Les attaques des rebelles de la LRA en Afrique centrale atteignent un...

Les attaques des rebelles de la LRA en Afrique centrale atteignent un plus-bas de cinq ans : rapport

SHARE

Le Rapport annuel de sécurité 2013 de l'organisation non- gouvernementale Moniteur de crise sur la LRA révèle que les opérations militaires de la Mission régionale de l'union africaine (UA-RTF) et les défections, ont considérablement affaibli la capacité de combat du groupe.

« Les exceptions notables à cette tendance comprennent la résurgence des pillages massifs dans les régions de République centrafrique (CAR) sous la direction des combattants de la Seleka, et les premières attaques de la LRA au Sud-Soudan depuis 2011 », indique ce rapport, publié par les organisations non- gouvernementales The Resolve et Invisible Children.

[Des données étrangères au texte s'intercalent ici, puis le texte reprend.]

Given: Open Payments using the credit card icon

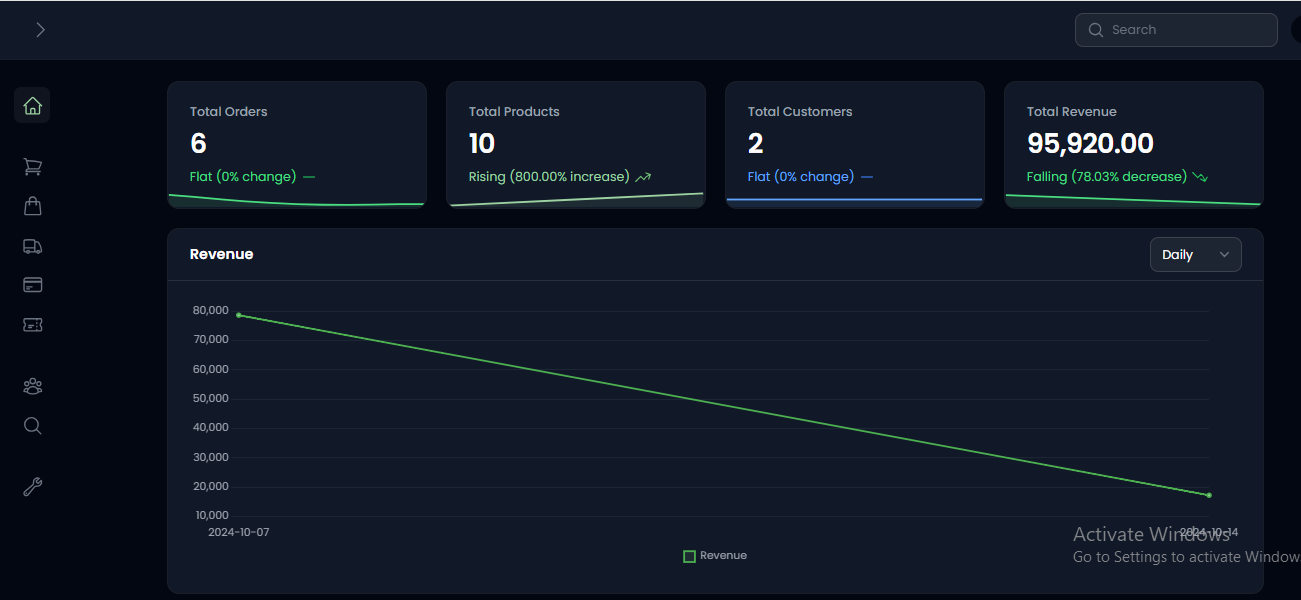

Selon ce rapport, la plus grande faiblesse de la LRA est son incapacité à remplacer les combattants ougandais qui constituent le coeur de sa structure de commandement et de sa capacité de combat.

« Au total, la LRA a perdu 32 à 40 de ses combattants et officiers ougandais, sur un total estimé à 200 en début 2013 », indique ce rapport.

Le rapport montre que les violences de la LRA en République démocratique du Congo (RDC) ont reculé pour la quatrième année consécutive, mais que les violences en CAR ont en revanche augmenté jusqu'à leur niveau le plus élevé depuis 2010.

« Cette tendance a été marquée par l'enlèvement de plus de 200 personnes dans une série d'attaques particulièrement violentes dans les régions sous l'autorité des combattants de la Seleka, région où les forces de l'UA-RTF n'ont qu'un accès limité », indique ce rapport.

La LRA est un groupe rebelle ougandais qui a fui en 2006 le nord de l'Ouganda pour trouver refuge dans les jungles de RDC et de CAR.

Son chef Joseph Kony est recherché par la Cour pénale internationale pour répondre d'accusations de crimes de guerre et de crimes contre l'Humanité.